The Lord calls me not only precious, His, but beautiful. Beauty on the inside plays a huge part on our beauty on the outside by radiating through our acts of kindness, of love, of grace and mercy. Unless, we fall back to view beauty instinctively and not looking any further- aesthetic feature of symmetry and straightup goodlookingness, regardless of our actions. Many times, at least to me, the Korean culture seems to view beauty the latter way.
Tonight I got angry because I won praise. For my mom’s choir show thing where all these Korean jibsaneems, gwunsaneems, moksaneems (church positions) come from all o’er town, I spent an extra 30 minutes getting ready, putting on my makeup, choosing my outfit, adding some smelly salon stuff for hair to look shinier and with more volume. I didn’t think twice about it, about my reasons for trying to look nice and putting pressure on myself. Until I finally got the praise. “You got so pretty!” “You’ve changed I didn’t recognize you!” and a few ajummas who would come up and ask when I went to Korea, when I got surgery, or not even asking, commenting how they knew that I got surgery no matter how much I denied it. “It’s just the makeup” I kept saying with the polite smile on my face amidst the pleasantries accepting whatever they said to me when inside I felt a growing discontentment and disgust with every compliment. The surgery one was the topper when a wonderfully nice lady came up and said she could spot I got my eyelids done from across the room, no matter how much I denied it. I smiled and denied, when inside I was ready to KAMEKAMEHA her face to kingdom come. jk.
But seriously after that I kept thinking how from Day 1, these ajummas- my friends’ mothers, church leaders, admirable women who I had seen throughout the years at the early morning prayers, the church retreats, all had something to comment on first thing, the easiest thing. Every pimple during the pubescent years came accompanied with another tactless comment about my entrance into womanhood. When I gained weight in my freshman year of college and came back home, I had to smile politely in deference as every ajumma I encountered had not failed to point out in basic terms I was now a whale. And that was the way I had grown up.

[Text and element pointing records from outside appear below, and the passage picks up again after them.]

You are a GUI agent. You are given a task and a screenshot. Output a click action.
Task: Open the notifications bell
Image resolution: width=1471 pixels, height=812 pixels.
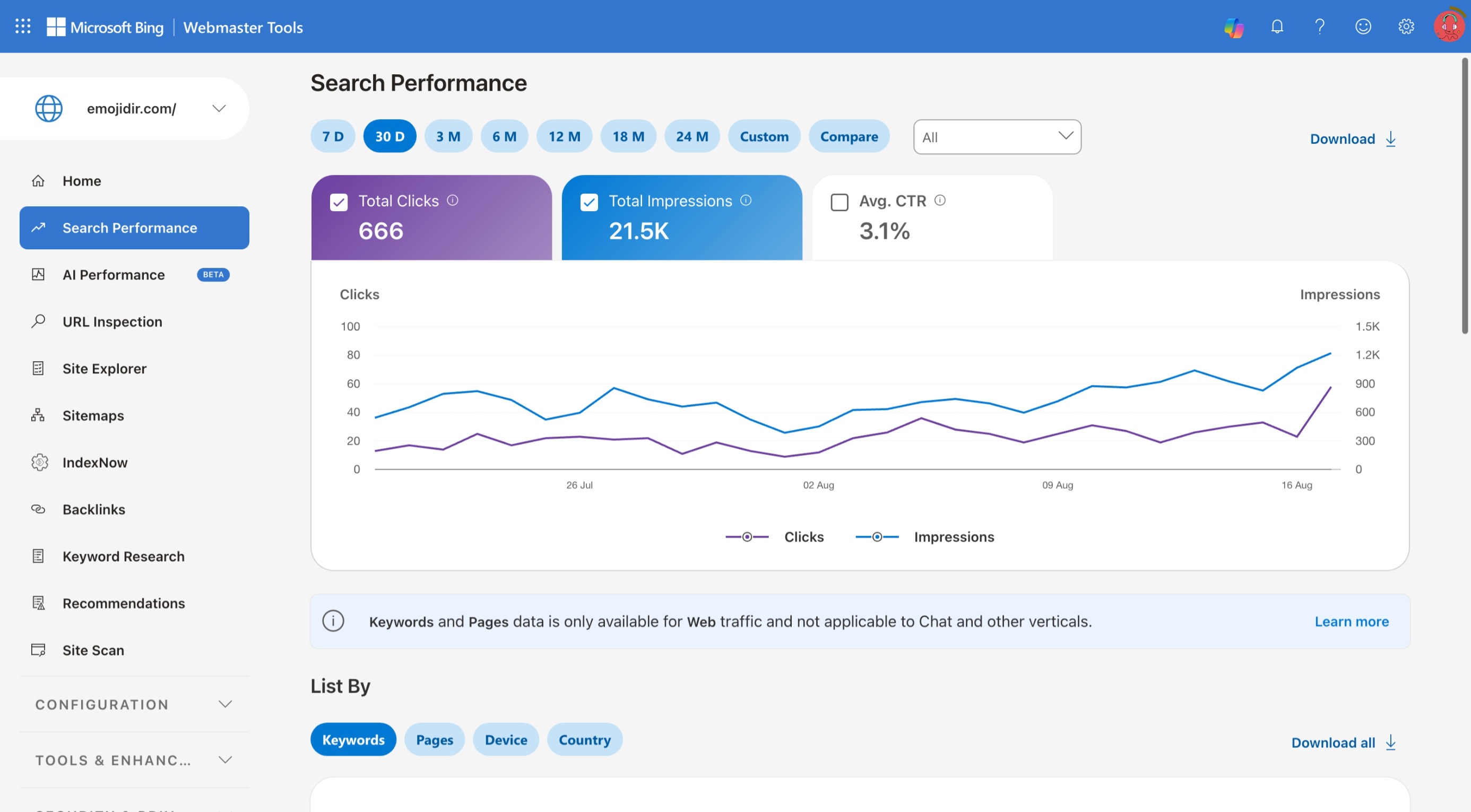point(1277,27)
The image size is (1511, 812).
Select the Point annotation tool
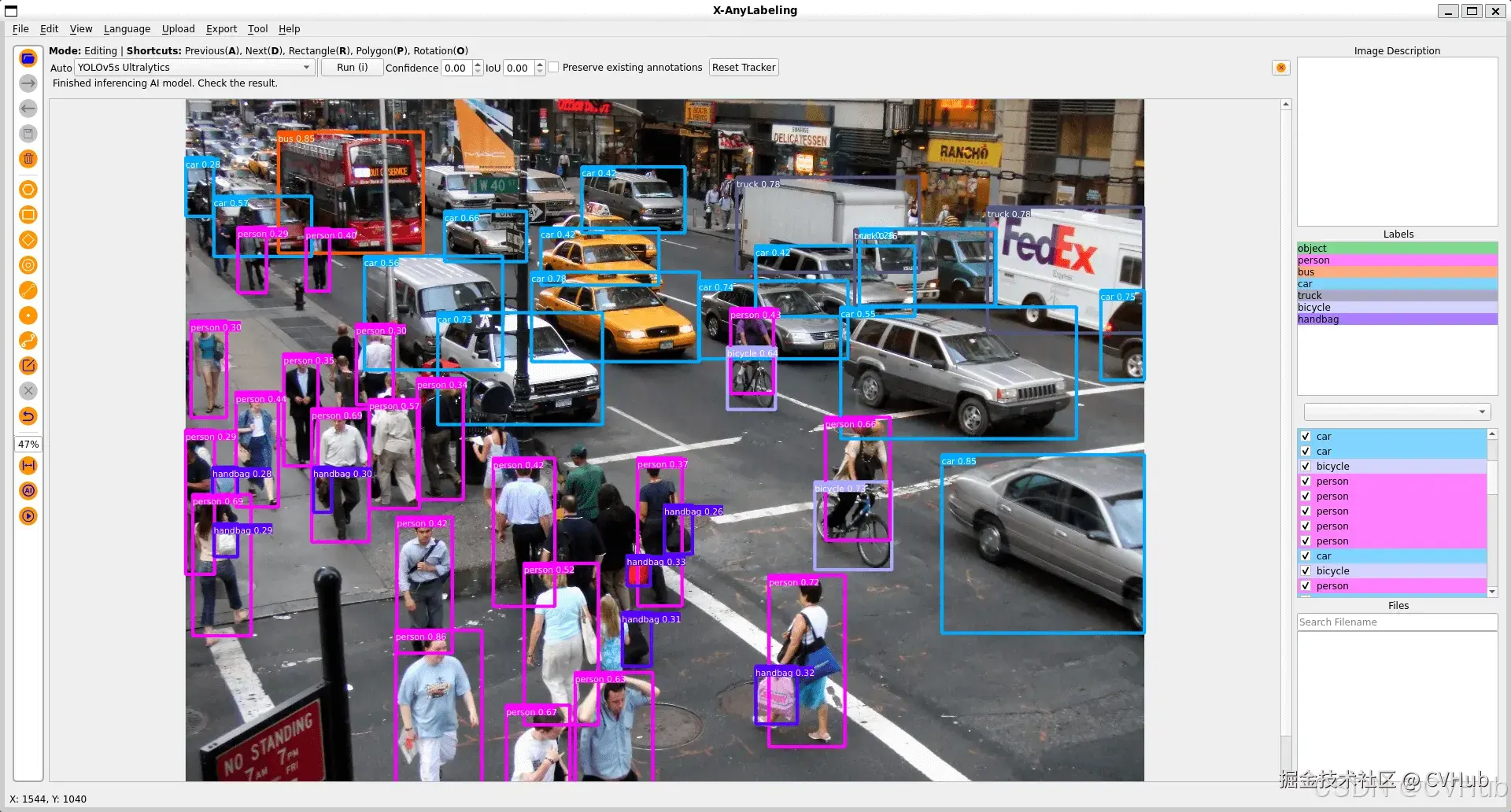[28, 316]
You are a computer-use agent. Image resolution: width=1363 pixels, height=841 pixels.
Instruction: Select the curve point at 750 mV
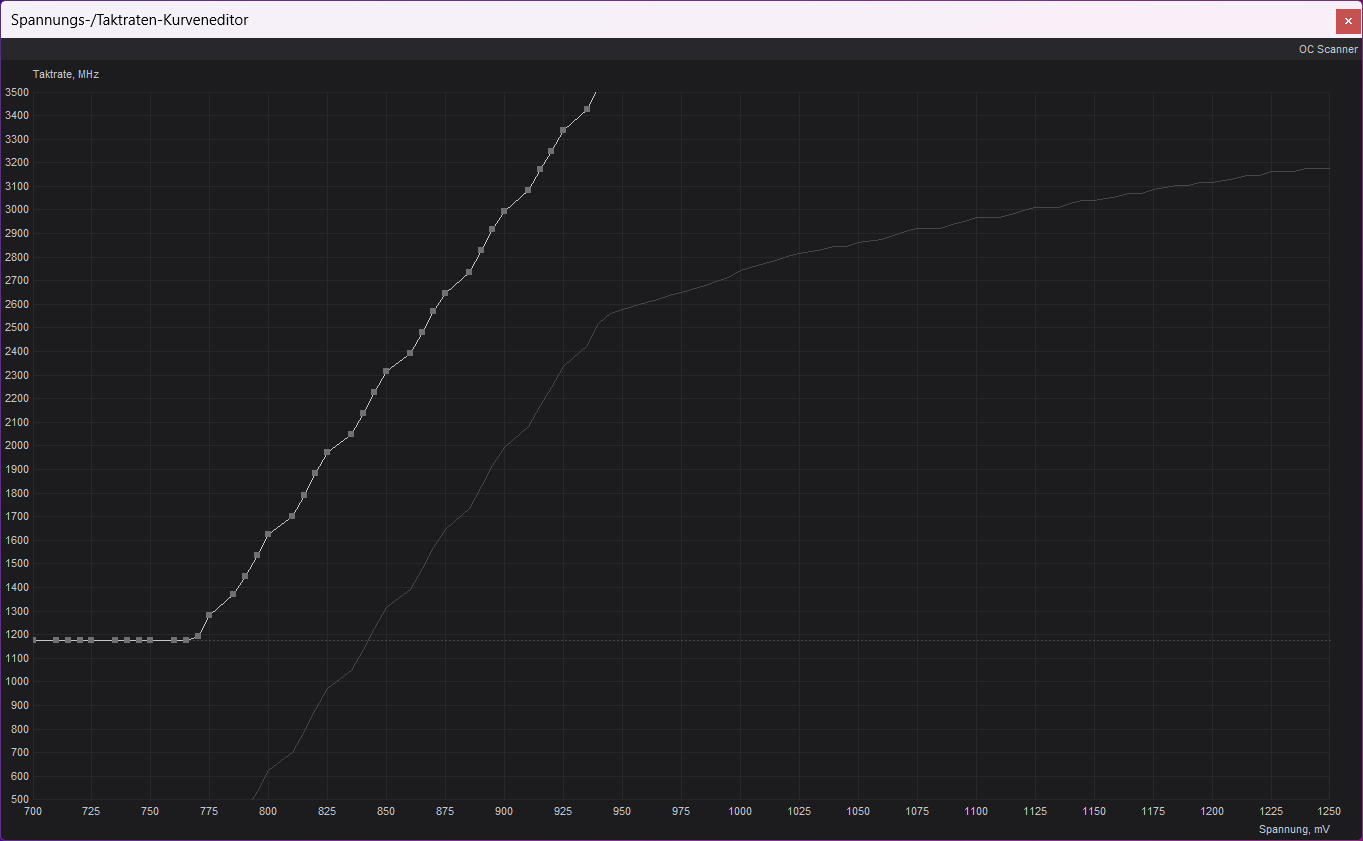150,640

At first, I was angry. I was angry at ajummas for the way they reared us. The way we started ourselves in my own Korean group of girls to care so much about others’ looks and to put our value into noticing changes and readily pointing out these changes as if we were responsible to do so. Then my anger shifted. They are reared as well through our culture, through our world to notice good looking and to want to be good looking. The world trains us. In fact, it’s known fact in social psychology and unchangeable to our nature- the better looking you are, the more benefits you receive in life. A doctor is more likely to try to save you in a life-death situation, your likely to get better attention and help, etc. But, I was angry at me. I was angry I spent the 30 minutes extra not just tonight but countless times needing to prove myself to someone or something that I should be pretty to be a winner. I was angry that I had been responsible for these past few years countless tactless comments to other girls, similar to what these ajummas said, about their looks. Useless comments about weight loss, weight gain, etc. things that reaffirmed their physical beauty, without reaffirming their soul. Things that had taught me, to look more beautiful to gain more compliments, more praises, more affection I was affirming in other girls.
I can’t help but wonder what it might have been like if an ajumma or ajusshi had crossed the social barrier of connecting by pointing out details of my looks and had concentrated on my faith. If a parent or a mother when I had gone over to my friend’s houses, or crossed by them at church, had asked or pointed out aspects of faith or even if I dare to dream, asked me how I was actually doing. I don’t blame ajummas or ajusshis at all (except the one ajusshi who grabbed my stomach one year and jiggled my blubber to point out how much weight I gained). They have been reared over generations to look at looks. Abercrombie and Fitch six pack guys that stand outside stores to take pictures with countless girls, most Asian, might understand too. Looks are looks and we can’t hate good looking people for being good looking or for people for noticing.
But I hate that I had spent 22 years with a polite smile taking those words to heart- that my value was to prove I was beautiful- whilst knowing the complete truth that I am fearfully and wonderfully made. That my beauty radiates from the inside. Dude, makeup is not bad. But lately, when I’ve been depending on it to feel worthwhile because I recognize how vulnerable I feel without it, that I look like a sick tired pimple scarred child, is when I need to reevaluate my heart. Even with that truth I accepted those words and it hit me tonight when I finally won the approval, how disgustingly unsatisfying it felt and that I had tried for so long and so hard without noticing. This is for me to remind myself with every tactless comment about someone else’s looks, that I am straying again to looking at the fading things of earth, and not the things of eternal glory that will shine forever.
It’s a soul matter. I want a beautiful soul so badly and yet I have such an ugly soul when I strive for a beautiful face.